You are viewing a plain text version of this content. The canonical link for it is here.
Posted to issues@spark.apache.org by "Hyukjin Kwon (JIRA)" <ji...@apache.org> on 2018/11/21 09:10:00 UTC
[jira] [Resolved] (SPARK-26136) Row.getAs return null value in some
condition
[ https://issues.apache.org/jira/browse/SPARK-26136?page=com.atlassian.jira.plugin.system.issuetabpanels:all-tabpanel ]
Hyukjin Kwon resolved SPARK-26136.
----------------------------------
Resolution: Invalid
For questions, please ask to mailing list next time.
When filing an issue, please make it readable as much as possible.
> Row.getAs return null value in some condition
> ---------------------------------------------
>
> Key: SPARK-26136
> URL: https://issues.apache.org/jira/browse/SPARK-26136
> Project: Spark
> Issue Type: Bug
> Components: Spark Core, SQL
> Affects Versions: 2.3.0, 2.3.2, 2.4.0
> Environment: Windows 10
> JDK 1.8.0_181
> scala 2.11.12
> spark 2.4.0 / 2.3.2 / 2.3.0
>
> Reporter: Charlie Feng
> Priority: Major
>
> {{Row.getAs("fieldName")}} will return null value when all below conditions met:
> * Used in {{DataFrame.flatMap()}}
> * {{Another map()}} call inside {{flatMap}}
> * call {{row.getAs("fieldName")}} inside a {{Tuple}}.
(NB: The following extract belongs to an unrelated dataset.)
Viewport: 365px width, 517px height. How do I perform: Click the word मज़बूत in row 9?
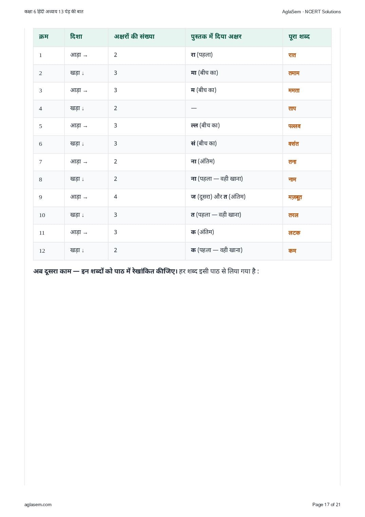coord(295,197)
> Source code to reproduce the bug:
> {code}
> import org.apache.spark.sql.SparkSession
> object FlatMapGetAsBug {
> def main(args: Array[String]) {
> val spark = SparkSession.builder.appName("SparkUtil").master("local").getOrCreate
> import spark.implicits._;
> val df = Seq(("a1", "b1", "x,y,z")).toDF("A", "B", "XYZ")
> df.show();
> val df2 = df.flatMap { row =>
> row.getAs[String]("XYZ").split(",").map { xyz =>
> var colA: String = row.getAs("A");
> var col0: String = row.getString(0);
> (row.getAs("A"), colA, row.getString(0), col0, row.getString(1), xyz)
> }
> }.toDF("ColumnA_API1", "ColumnA_API2", "ColumnA_API3", "ColumnA_API4", "ColumnB", "ColumnXYZ")
> df2.show();
> spark.close()
> }
> }
> {code}
> Console Output:
> {code}
> +---+---+-----+
> | A| B| XYZ|
> +---+---+-----+
> | a1| b1|x,y,z|
> +---+---+-----+
> +------------+------------+------------+------------+-------+---------+
> |ColumnA_API1|ColumnA_API2|ColumnA_API3|ColumnA_API4|ColumnB|ColumnXYZ|
> +------------+------------+------------+------------+-------+---------+
> | null| a1| a1| a1| b1| x|
> | null| a1| a1| a1| b1| y|
> | null| a1| a1| a1| b1| z|
> +------------+------------+------------+------------+-------+---------+
> {code}
> We try to get "A" column with 4 approach
> 1. call {{row.getAs("A")}} inside a tuple
> 2. call {{row.getAs("A")}}, save result into a variable "colA", and add variable into the tuple
> 3. call {{row.getString(0)}} inside a tuple
> 4. call {{row.getString(0)}}, save result into a variable "col0", and add variable into the tuple
> And we found that approach 2~4 get value "a1" successfully, but approach 1 get "null"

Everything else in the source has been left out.